I’ll be glad to have her back home. We all miss her.

Chivalry

Summer                                                               Most Heat Moon

Heartland Cafe. Everything made in this St. Paul restaurant except the cheese, according to the waiter who took care of Mary and me this evening. If so, they slaughtered a cow and a pig to serve us since Mary had a pork chop and I had a steak. The food was, as it was on Valentine’s Day, excellent and local.

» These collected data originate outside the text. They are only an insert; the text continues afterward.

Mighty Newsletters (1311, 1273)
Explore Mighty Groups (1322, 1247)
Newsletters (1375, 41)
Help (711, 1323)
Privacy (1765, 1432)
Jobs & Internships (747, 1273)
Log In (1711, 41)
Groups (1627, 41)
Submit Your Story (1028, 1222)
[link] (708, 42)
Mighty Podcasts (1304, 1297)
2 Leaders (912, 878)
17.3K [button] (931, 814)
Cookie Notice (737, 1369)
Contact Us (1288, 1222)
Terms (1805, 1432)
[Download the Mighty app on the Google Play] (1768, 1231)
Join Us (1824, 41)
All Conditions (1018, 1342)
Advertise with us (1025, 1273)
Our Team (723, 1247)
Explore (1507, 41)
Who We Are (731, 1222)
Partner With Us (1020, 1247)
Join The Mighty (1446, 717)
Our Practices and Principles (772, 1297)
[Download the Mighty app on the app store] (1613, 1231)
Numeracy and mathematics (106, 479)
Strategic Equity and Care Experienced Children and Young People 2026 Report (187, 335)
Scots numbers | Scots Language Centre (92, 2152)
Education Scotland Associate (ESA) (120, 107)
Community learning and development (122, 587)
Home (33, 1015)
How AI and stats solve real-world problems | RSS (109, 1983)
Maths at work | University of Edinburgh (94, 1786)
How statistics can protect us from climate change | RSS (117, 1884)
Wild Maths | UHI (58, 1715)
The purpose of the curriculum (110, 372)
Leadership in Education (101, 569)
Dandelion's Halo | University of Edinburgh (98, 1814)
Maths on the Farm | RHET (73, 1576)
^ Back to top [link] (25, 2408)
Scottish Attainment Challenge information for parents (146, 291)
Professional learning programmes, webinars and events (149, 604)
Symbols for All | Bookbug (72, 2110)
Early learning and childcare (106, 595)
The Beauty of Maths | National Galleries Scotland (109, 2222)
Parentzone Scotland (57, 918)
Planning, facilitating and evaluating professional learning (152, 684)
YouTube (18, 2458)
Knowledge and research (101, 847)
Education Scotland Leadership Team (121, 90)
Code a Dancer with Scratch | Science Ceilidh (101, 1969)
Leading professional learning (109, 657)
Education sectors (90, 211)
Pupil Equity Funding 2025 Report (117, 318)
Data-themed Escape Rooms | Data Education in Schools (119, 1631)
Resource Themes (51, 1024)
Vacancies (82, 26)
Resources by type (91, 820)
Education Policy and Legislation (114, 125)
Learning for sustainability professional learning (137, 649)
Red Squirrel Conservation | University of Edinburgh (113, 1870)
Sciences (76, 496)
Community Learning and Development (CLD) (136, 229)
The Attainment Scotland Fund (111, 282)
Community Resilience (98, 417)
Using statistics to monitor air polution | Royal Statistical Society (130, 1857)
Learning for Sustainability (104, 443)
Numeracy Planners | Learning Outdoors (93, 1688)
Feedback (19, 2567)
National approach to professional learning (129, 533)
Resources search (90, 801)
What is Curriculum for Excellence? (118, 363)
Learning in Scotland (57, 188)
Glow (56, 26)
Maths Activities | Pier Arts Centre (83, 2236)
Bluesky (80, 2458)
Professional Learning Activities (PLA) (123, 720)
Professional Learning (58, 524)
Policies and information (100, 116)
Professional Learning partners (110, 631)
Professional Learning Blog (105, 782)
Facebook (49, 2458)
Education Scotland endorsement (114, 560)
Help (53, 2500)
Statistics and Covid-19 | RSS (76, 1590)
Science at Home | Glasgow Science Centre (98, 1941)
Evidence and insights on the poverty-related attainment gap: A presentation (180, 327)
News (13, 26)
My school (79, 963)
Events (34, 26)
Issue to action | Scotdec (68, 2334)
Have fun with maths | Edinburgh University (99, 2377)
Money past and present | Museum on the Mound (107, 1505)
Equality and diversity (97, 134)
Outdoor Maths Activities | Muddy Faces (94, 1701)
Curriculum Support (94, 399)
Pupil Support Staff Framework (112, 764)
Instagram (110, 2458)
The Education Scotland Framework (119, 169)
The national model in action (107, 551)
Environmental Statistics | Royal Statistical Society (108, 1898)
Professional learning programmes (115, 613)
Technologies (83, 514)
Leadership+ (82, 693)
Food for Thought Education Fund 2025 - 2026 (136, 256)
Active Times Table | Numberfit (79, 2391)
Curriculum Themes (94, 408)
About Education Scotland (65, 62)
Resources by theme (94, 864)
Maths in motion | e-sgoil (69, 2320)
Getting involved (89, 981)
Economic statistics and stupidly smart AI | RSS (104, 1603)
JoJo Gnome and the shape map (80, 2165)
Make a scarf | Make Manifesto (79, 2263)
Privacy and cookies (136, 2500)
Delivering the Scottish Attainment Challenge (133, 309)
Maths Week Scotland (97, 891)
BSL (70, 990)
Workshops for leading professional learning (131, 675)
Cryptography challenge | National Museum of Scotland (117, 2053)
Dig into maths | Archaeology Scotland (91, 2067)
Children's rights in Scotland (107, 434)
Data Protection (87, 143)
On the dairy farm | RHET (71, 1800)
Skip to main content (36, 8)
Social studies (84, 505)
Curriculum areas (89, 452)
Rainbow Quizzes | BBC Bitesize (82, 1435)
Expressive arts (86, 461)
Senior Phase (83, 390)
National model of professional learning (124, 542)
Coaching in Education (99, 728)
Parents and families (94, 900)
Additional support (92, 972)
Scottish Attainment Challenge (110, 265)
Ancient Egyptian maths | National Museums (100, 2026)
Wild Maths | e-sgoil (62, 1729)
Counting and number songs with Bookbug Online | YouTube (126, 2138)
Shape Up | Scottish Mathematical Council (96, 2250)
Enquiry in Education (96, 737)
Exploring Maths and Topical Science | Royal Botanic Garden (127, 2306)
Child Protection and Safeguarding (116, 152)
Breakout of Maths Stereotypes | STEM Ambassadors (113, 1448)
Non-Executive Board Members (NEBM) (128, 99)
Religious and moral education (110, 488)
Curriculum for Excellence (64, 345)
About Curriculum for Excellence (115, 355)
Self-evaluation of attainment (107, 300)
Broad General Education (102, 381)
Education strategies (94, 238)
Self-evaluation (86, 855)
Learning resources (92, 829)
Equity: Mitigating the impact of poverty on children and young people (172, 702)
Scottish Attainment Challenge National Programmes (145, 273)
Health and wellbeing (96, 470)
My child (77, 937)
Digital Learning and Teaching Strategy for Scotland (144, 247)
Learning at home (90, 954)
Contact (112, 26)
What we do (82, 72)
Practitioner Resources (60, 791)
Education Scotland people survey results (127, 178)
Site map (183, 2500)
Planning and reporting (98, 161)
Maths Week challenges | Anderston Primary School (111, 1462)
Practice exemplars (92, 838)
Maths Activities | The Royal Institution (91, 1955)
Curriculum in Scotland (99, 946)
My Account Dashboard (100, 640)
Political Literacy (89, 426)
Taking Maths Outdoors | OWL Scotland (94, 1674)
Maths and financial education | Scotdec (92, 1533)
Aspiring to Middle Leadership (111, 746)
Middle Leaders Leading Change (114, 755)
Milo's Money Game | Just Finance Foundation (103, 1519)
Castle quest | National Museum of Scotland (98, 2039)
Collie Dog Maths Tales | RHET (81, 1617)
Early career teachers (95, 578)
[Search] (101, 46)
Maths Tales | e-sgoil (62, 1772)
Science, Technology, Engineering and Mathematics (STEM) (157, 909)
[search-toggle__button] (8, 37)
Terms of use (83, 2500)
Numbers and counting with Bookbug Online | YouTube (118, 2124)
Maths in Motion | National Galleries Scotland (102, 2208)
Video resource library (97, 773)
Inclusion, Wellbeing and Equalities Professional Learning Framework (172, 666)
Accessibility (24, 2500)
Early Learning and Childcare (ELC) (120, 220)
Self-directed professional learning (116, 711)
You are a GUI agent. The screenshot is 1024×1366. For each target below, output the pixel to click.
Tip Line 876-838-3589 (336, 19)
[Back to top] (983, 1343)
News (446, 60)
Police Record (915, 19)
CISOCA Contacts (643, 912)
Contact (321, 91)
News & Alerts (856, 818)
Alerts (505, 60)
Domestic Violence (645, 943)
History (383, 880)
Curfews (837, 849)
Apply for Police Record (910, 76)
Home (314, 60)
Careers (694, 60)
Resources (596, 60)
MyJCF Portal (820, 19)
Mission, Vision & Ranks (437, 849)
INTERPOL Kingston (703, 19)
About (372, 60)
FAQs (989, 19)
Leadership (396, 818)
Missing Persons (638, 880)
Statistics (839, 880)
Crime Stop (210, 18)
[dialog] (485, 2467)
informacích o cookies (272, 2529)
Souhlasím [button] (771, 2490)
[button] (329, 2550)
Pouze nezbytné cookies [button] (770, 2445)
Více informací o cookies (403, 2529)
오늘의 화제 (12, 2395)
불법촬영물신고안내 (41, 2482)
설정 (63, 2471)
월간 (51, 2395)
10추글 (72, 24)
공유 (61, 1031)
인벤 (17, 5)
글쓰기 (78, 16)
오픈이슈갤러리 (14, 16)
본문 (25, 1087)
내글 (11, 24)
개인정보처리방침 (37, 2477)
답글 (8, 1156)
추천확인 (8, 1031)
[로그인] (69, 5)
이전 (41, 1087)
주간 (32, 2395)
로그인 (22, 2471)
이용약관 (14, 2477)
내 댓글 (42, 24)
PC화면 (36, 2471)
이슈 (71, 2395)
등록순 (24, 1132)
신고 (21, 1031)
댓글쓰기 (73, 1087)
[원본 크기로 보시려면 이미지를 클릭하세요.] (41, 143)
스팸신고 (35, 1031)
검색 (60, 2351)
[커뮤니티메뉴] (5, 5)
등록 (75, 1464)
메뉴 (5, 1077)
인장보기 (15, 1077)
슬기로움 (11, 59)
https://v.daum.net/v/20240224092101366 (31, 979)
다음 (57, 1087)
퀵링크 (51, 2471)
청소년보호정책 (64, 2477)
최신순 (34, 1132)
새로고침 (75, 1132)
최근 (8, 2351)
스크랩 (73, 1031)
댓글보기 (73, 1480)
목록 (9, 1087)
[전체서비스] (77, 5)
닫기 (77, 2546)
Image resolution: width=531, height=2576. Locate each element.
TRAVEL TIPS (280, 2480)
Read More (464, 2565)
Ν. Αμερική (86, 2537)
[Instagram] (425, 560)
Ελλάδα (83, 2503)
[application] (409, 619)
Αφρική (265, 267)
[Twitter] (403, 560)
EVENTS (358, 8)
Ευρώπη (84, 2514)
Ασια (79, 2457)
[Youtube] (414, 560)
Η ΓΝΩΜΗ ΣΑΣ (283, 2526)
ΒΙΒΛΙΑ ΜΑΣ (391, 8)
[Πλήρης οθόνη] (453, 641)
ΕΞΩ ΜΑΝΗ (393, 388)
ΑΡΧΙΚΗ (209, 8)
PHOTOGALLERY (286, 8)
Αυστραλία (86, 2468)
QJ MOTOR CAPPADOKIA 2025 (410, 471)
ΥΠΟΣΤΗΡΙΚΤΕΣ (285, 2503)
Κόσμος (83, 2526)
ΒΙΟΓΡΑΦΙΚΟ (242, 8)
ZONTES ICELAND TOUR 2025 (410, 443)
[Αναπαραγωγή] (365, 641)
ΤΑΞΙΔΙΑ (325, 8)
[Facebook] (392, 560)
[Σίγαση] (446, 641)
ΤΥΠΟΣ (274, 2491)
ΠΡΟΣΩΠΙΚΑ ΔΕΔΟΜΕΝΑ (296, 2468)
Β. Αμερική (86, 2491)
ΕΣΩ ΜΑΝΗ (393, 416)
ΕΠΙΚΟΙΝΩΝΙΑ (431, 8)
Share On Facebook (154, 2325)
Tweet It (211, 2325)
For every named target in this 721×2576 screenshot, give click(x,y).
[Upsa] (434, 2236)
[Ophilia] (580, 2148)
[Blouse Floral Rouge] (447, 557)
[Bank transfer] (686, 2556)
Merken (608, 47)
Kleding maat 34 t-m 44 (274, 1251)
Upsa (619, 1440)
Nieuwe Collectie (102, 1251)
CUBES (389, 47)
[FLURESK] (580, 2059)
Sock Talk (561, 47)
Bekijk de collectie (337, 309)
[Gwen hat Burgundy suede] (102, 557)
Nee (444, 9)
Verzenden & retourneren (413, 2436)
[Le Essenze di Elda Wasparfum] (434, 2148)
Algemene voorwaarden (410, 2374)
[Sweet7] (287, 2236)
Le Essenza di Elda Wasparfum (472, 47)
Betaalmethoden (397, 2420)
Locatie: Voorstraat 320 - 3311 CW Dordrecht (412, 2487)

We got there at 6:20 pm and had the whole place to ourselves for a half an hour or more.

I discovered how mom and dad met tonight. I told Mary I didn’t know. She said mom was in uniform (as a WAC) and being harassed by men (also in uniform). This was in Chattanooga. Dad came along and stopped the harassment. They exchanged information, but she was headed overseas for her work with the Signal Corps first in Naples, then in Algiers. After a lengthy war time correspondence, which included Dad sending her blouses and other items from the U.S., they remet on Lookout Mountain and got engage.

And so, after 67 years, I learn how my parents happened to get together.